Les utilisateurs du site dans l'incompréhension la plus totale
L'affaire aurait pu être simple : quelques branchements, une capture vidéo et un rendu plus loin IGN pouvait faire son comparatif. Mais l'histoire prend une autre tournure lorsque le 13 novembre, des joueurs remarquent que les vidéos capturées par IGN montrent deux versions identiques du jeu en termes de résolutions. Deux versions identiques présentées alors que la nouvelle console de Microsoft n'est pas encore sortie sur le territoire américain, une étrange occurrence. En quelques jours, les vidéos sont vues plus d'un million de fois sur youtube et le site officiel du webzine (version youtube d'une des vidéos comparatives d'IGN). Sous la pression des joueurs sur les réseaux sociaux, IGN réaffirme sa bonne foi : « La version présentée est certifiée être en résolution native » affirme Scott Lowe, le rédacteur en chef du site. Pendant plusieurs jours, le site continuera de diffuser des vidéos sur la prétendue résolution de la version PS4. Les forums s'embrasent.
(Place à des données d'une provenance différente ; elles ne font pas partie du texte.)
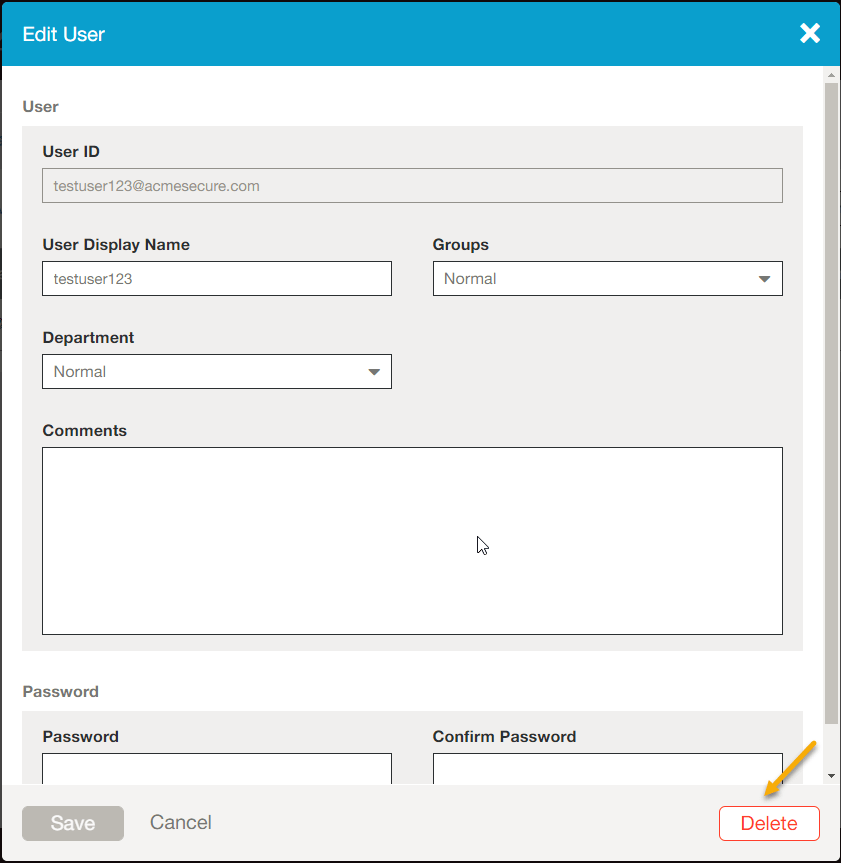Open the Department dropdown showing Normal
Viewport: 841px width, 863px height.
[x=216, y=371]
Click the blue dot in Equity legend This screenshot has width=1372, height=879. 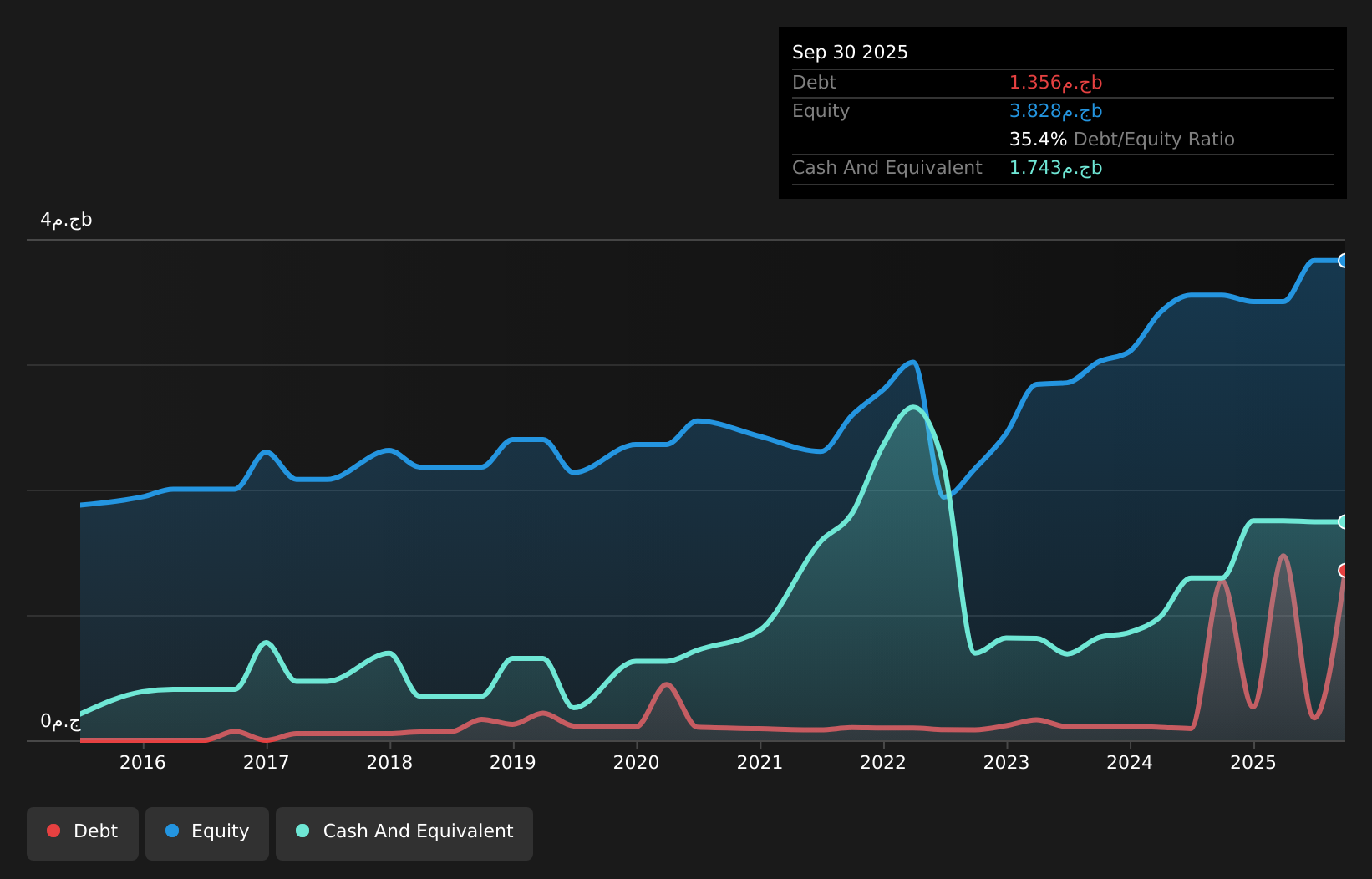(x=172, y=831)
Incompréhension, manque de discernement d'IGN, stratégie éditoriale ? Il aura fallu attendre la sortie de la Xbox One pour que le webzine fasse amende honorable et revienne sur son comparatif dans un article publié sur le site le 3 décembre dernier. Entre la sortie de la PS4 et la Xbox One, 7 jours se sont écoulés. Entre la publication des premières vidéos comparatives et l'article d'excuses d'IGN, ce sont près de trois semaines qui se sont écoulées. Simple fait divers noyé dans la masse anecdotique des actualités légères du jeu vidéo, cette histoire nous rappelle à quel point l « information » quand elle peut servir ou desservir un acteur majeur de l'industrie, justifie ou discrédite la pertinence de la presse spécialisée dans son envie de rendre compte de l'actualité. Si l'objectivité est difficilement possible, les outils mis à disposition des journalistes pour légitimer un tel point de vue peuvent tendre à plus de transparence pour prévenir les joueurs. Circulez; il n'y a plus rien à voir.